Graduate students present research to Chief Justice

April 25, 2016


Five Western Law graduate students had the unique experience of presenting their research to the Chief Justice of Canada, Beverley McLachlin, while she was visiting Western Law on March 31 to present the Pensa Lecture in Human Rights.

LLM Candidate Omolola Fasina (pictured above) spoke to the Chief Justice about her research on the importance of environmental impact assessments as a tool to prevent environmental degradation.

“I was elated that she was conversant with the damage caused in the Niger Delta region in Nigeria due to oil spillage,” said Fasina. “I was able to describe to the Chief Justice the challenges posed by corruption within environmental impact assessments.”

Another LLM candidate, Maia Abbas (pictured below), is researching the duty of accommodation in Canadian human rights law. Mclachlin_grad

“The Chief Justice is well aware of the difficulties of accommodating complex disabilities, says Abbas. “She encouraged me in my endeavor to identify the specific obstacles associated with accommodating chronic pain disorders.” 

Two of the students, Darinka Tomic (MSL) and Lisa Macklem (PhD program) are researching intellectual property law.

Macklem briefly discussed with Justice McLachlin how her Pensa lecture, which focused on the challenges and rewards of Canada’s diverse population, is reflected in her own research about fostering diverse cultural voices in the digital age.

 “The Supreme Court of Canada has set a high bar for access to information and culture in its support of fair dealing,” says Macklem. 

Darinka Tomic was able to discuss her research, which asks whether a more equitable future balance can be struck between the human right to food and intellectual property rights, particularly in the international trade arena.

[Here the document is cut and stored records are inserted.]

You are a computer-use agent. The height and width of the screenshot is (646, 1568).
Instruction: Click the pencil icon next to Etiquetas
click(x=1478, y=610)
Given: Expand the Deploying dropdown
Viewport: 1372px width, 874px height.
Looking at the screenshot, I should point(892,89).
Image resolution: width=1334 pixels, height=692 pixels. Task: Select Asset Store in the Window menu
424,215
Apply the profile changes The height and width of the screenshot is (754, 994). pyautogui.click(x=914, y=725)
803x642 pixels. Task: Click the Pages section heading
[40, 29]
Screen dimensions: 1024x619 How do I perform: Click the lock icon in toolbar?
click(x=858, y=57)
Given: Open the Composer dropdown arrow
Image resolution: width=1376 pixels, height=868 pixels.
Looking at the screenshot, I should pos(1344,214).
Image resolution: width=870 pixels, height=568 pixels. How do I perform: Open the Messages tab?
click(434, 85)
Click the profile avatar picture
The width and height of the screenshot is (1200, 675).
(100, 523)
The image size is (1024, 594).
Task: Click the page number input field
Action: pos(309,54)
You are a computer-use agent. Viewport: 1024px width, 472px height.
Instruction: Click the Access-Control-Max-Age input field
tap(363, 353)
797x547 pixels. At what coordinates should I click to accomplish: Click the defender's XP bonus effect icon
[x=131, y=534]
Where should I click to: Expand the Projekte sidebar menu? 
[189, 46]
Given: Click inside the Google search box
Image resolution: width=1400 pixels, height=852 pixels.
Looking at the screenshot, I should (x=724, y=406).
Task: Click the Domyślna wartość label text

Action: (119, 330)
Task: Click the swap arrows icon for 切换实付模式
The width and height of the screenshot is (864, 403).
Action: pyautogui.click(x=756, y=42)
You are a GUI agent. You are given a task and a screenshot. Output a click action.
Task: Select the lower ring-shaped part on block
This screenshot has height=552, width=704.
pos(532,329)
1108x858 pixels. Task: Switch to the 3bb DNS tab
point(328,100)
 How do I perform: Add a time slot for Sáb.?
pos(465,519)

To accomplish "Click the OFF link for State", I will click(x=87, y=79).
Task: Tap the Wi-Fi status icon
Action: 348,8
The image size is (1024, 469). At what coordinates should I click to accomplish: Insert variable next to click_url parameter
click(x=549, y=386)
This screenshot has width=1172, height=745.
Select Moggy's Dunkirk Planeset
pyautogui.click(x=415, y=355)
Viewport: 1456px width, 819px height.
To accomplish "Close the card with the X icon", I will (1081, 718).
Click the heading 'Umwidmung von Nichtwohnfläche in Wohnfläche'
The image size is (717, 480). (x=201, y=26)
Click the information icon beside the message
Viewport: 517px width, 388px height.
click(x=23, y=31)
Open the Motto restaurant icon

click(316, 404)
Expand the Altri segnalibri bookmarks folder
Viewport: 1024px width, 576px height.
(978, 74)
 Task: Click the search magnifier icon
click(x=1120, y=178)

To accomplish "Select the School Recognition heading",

“I couldn't have received better encouragement to pursue my research,” says Tomic.

Mclachlin_poonPhD candidate Jenny Poon (pictured left) explained her research to the Chief Justice on the international refugee law principle of non-refoulement, which requires states to ensure that they are not sending asylum claimants back to their country of origin to face persecution.

“My presentation to the Chief Justice was an eye-opening experience,” says Poon. “She urged me to continue the important work I was doing in international law.”

The graduate students all agreed that visually portraying their work in poster format at the Pensa reception was a valuable knowledge-sharing exercise, made more special by the presence of Chief Justice McLachlin.